■ Document section

## Start

I bought it on the Kindle for $0.99. I don't why it wasn't free for me. :)


message 10: by John (last edited Apr 15, 2019 09:07AM) (new)

John (jdourg) | 1038 comments Bobbie wrote: "John wrote: "Tristram wrote: "John, I think that apart from LTTIA there are some other works where Dickens and Collins collaborated. If the group like LTTIA, we might throw in another collaboration..."

Hmmm. Odd. Could have sworn I saw it listed for $0.00

While I'm on this e book thing, I must post a brief rant. One of the great novels of the past 50 years -- Gabriel Garcia-Marquez's One Hundred Years of Solitude -- is not in any e book format.

Here we have a Nobel Prize winning author of one of the great novels ever -- an author who considered Dickens his literary mentor -- and you can't get the novel in e book format in English.

Darn shame, though I have no idea who to complain to. I also find it odd, given most of his other works are in e book format.


message 11: by Tristram (new)

Tristram Shandy | 4452 comments Mod
John,

Maybe it has something to do with copyright issues? I can't imagine it is due to a lack of interest.


message 12: by John (new)

John (jdourg) | 1038 comments Tristram, it is very odd. The e book can be purchased in Spanish, but the standard English translation by Gregory Rabassa is unavailable. Of the major novels of the last century, it is the only one I know of to be unavailable in Kindle or Nook in English. I wish I knew why.


message 13: by Tristram (new)

Tristram Shandy | 4452 comments Mod
This is certainly strange, and being able to understand it might be one of the first signs of oncoming lunacy. So, let's count ourselves lucky that we cannot understand it ;-)


message 14: by Bionic Jean (new)

Bionic Jean (bionicjean) I don't think I've read this one either :)


message 15: by Tristram (new)

Tristram Shandy | 4452 comments Mod
Bionic Jean wrote: "I don't think I've read this one either :)"

It is quite a fun read, Jean, I can promise you this :-)


message 16: by Bionic Jean (new)

Bionic Jean (bionicjean) Oh good - it sounds exactly what I need :)


message 17: by John (last edited May 05, 2019 09:51AM) (new)

John (jdourg) | 1038 comments Speaking of Dickens with his friend Collins, the novelist Dan Simmons wrote an interesting horror/mystery novel that has Collins as the narrator of a story involving Dickens.

## End

■ Dataset records
## Start

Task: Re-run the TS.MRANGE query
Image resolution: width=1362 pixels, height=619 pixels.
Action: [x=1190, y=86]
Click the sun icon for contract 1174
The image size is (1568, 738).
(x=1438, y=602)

## End

■ Work required
Answer these questions about the forum thread:
(a) Whose standard English translation of One Hundred Years of Solitude does John say is unavailable as an e-book?
(b) What possible cause does Tristram suggest for the missing e-book?
(c) Who narrates the Dan Simmons novel that John mentions?

■ Reply to the task
(a) Gregory Rabassa's
(b) Copyright issues
(c) Collins